It depends on your set-up, but generally, you will do it as follows:

1) Harvest your E-coli cells using centrifugation

2) Resuspend your cells in lysis buffer (Imidazole at this stage is generally not necessary, but depending on your protein, you may want to add some glycerol. Generally, something like 300mM NaCl, 50mM Tris pH 7.5, 5% Glycerol, and some DNAse1 and protease inhibitor cocktail (cOmplete EDTA-free) should work)

3) Sonicate (or French press) your cells. I personally use a Q500 sonicator with a standard half inch probe, 30% intensity, 3s on / 3s off, for 3 minutes of sonication time, or 6 minutes total time.

4) Clarify your lysate using high-speed centrifugation - 10.000g or more for at least 20 minutes at 4 degrees celsius is advised.

5) Filter your lysate, first through 0.8uM, then through 0.45uM, then through 0.22uM syringe filters

6) Now at this point you can perform pulldowns on small quantities of your lysate, and take a small sample of your pellet. This will tell you whether your protein is expressed, and whether it remains soluble in the lysate or whether it is in the pellet and you need to troubleshoot your construct design or purification strategy.

E. coli are not so rigid that you need to use extremely complicated protocols using freeze/thaw cycles that may result in issues with your protein. Thorough sonication on ice in the presence of protease inhibitor is generally sufficient. You should always check whether you can detect your protein in the pellet after clarifying the lysate, because that tells you whether the protein is insoluble, or whether you just did not have sufficient expression of your protein of interest.

Completely agree with what Michael Adams said so try their suggestions first. If they don't work and you're sure that your protein is actually expressing at detectable levels, then E. coli can be lysed with a (comparatively) "gentle" method just in case the sonication or freeze/thaw is causing issues for your protein. This method causes minimal protein damage but may have lower yield:

For small amounts of cells, you can use a detergent-based lysis buffer.

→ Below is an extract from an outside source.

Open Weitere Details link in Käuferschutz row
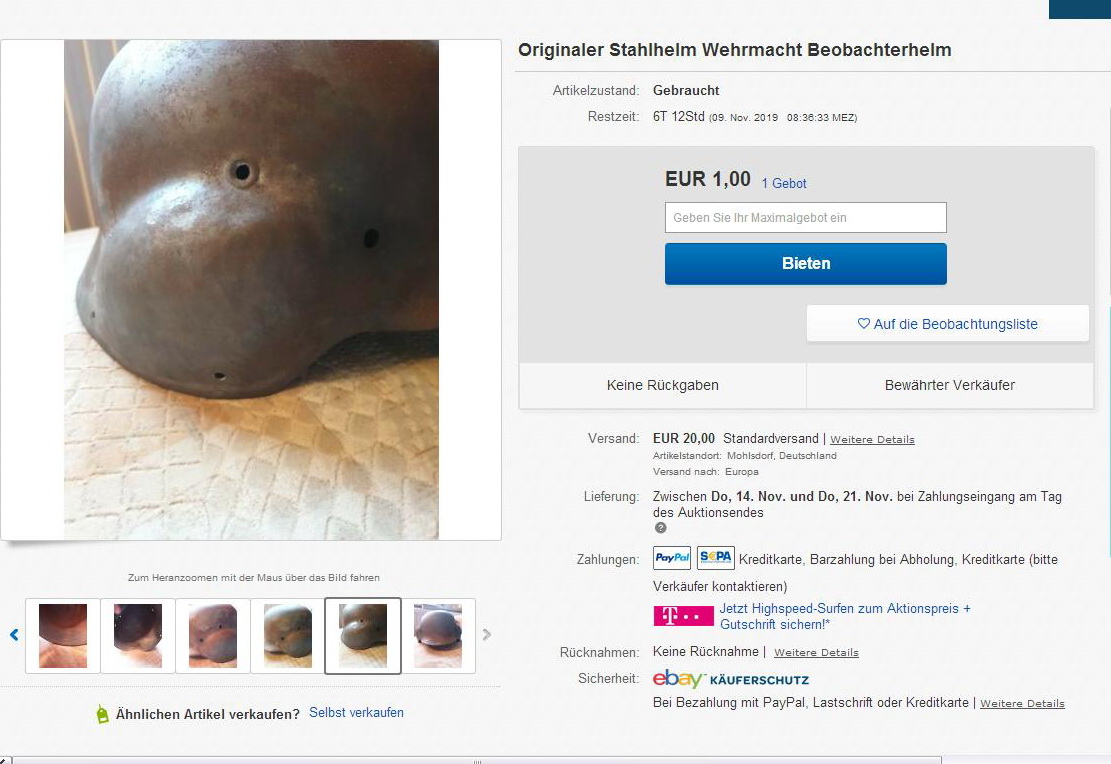 1022,704
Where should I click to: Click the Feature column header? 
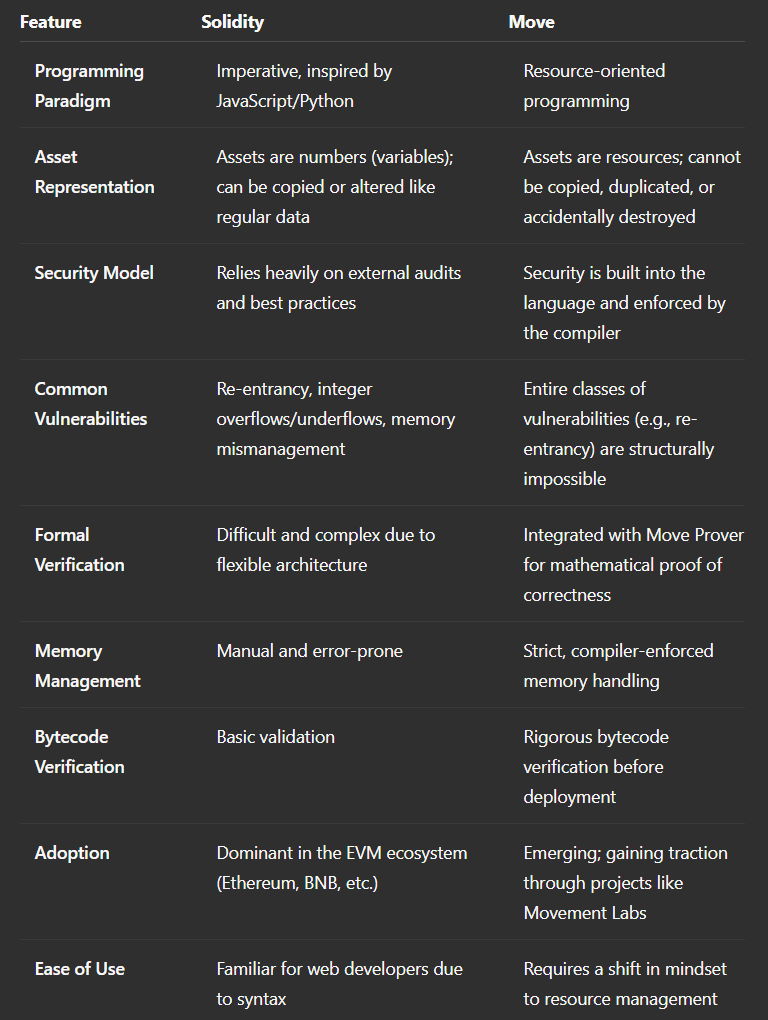pos(51,22)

https://www.thermofisher.com/document-connect/document-connect.html?url=https%3A%2F%2Fassets.thermofisher.com%2FTFS-Assets%2FLSG%2Fmanuals%2FMAN0011343_BPER_Bacterial_Protein_Extract_Reag_UG.pdf&title=VXNlciBHdWlkZTogIEItUEVSIEJhY3RlcmlhbCBQcm90ZWluIEV4dHJhY3Rpb24gUmVhZ2VudA==

I agree with the two previous comments. It is essential that you check whether the target protein is soluble or whether it is insoluble and "hiding" in the pellet containing cell debris. Whatever the method, mechanical or chemical lysis, you can always check its efficiency by measuring the OD600 before and after the procedure.

Nishelle Dsouza

Hi everyone

as Pierre Béguin and Michael Adams said, It is very important to know if your protein is soluble in supernatant or Inclusion body in the pellet, and I guess :

if you have overexpressed protein, it is in your bacterial pellet.

first, did you see the 10kd band of the protein ladder in your SDS-page gel?

second, what is your vector for protein expression, and what are the conditions for expression like temperature and concentration of IPTG?

third, what is your strain for protein expression?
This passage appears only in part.